== RECORDS SHOWN
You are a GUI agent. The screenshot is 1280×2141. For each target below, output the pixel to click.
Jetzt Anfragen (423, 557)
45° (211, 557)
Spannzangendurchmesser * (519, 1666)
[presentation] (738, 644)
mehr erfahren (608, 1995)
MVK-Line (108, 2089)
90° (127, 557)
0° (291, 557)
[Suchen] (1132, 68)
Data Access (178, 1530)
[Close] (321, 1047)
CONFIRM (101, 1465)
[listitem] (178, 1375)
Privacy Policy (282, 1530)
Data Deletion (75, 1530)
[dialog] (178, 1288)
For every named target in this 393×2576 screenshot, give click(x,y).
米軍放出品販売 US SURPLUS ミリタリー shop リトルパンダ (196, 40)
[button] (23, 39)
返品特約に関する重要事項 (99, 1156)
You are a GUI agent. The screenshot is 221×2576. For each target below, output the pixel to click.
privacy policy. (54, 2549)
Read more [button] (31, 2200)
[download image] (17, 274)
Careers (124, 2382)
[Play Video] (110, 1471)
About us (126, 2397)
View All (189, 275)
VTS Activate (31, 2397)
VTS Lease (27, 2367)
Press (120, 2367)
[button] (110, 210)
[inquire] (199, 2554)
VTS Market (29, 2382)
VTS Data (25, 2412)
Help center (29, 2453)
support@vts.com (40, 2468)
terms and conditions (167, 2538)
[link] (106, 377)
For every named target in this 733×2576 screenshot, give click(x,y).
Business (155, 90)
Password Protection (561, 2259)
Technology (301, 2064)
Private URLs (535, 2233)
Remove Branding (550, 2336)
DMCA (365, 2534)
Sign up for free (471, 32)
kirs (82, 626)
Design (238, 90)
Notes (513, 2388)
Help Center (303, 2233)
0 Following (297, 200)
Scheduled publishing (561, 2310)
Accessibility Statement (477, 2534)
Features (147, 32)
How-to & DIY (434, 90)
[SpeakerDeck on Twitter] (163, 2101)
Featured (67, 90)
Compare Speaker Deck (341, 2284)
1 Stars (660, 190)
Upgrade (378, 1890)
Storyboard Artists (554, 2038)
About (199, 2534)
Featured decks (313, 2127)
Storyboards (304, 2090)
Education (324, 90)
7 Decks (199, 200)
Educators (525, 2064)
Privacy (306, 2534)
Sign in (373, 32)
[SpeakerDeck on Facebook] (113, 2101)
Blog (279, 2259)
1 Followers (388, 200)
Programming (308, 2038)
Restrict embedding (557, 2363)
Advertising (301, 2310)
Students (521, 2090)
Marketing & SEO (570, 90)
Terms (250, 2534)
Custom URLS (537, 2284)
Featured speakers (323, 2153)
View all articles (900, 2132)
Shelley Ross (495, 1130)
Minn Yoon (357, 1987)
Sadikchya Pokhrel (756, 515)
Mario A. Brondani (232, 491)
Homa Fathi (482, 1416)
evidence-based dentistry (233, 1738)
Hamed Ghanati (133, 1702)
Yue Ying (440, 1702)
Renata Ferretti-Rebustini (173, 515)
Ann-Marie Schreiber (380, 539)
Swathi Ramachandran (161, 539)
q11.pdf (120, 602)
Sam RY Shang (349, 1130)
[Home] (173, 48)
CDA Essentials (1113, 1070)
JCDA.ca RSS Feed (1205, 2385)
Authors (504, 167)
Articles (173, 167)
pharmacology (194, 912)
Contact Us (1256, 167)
====
▶ _EXERCISE_
Output the lines of the records above exactly as they appear, from the line containing "Remove Branding (550, 2336)" through the line containing "[Home] (173, 48)".

▶ _YOUR SOLUTION_
Remove Branding (550, 2336)
DMCA (365, 2534)
Sign up for free (471, 32)
kirs (82, 626)
Design (238, 90)
Notes (513, 2388)
Help Center (303, 2233)
0 Following (297, 200)
Scheduled publishing (561, 2310)
Accessibility Statement (477, 2534)
Features (147, 32)
How-to & DIY (434, 90)
[SpeakerDeck on Twitter] (163, 2101)
Featured (67, 90)
Compare Speaker Deck (341, 2284)
1 Stars (660, 190)
Upgrade (378, 1890)
Storyboard Artists (554, 2038)
About (199, 2534)
Featured decks (313, 2127)
Storyboards (304, 2090)
Education (324, 90)
7 Decks (199, 200)
Educators (525, 2064)
Privacy (306, 2534)
Sign in (373, 32)
[SpeakerDeck on Facebook] (113, 2101)
Blog (279, 2259)
1 Followers (388, 200)
Programming (308, 2038)
Restrict embedding (557, 2363)
Advertising (301, 2310)
Students (521, 2090)
Marketing & SEO (570, 90)
Terms (250, 2534)
Custom URLS (537, 2284)
Featured speakers (323, 2153)
View all articles (900, 2132)
Shelley Ross (495, 1130)
Minn Yoon (357, 1987)
Sadikchya Pokhrel (756, 515)
Mario A. Brondani (232, 491)
Homa Fathi (482, 1416)
evidence-based dentistry (233, 1738)
Hamed Ghanati (133, 1702)
Yue Ying (440, 1702)
Renata Ferretti-Rebustini (173, 515)
Ann-Marie Schreiber (380, 539)
Swathi Ramachandran (161, 539)
q11.pdf (120, 602)
Sam RY Shang (349, 1130)
[Home] (173, 48)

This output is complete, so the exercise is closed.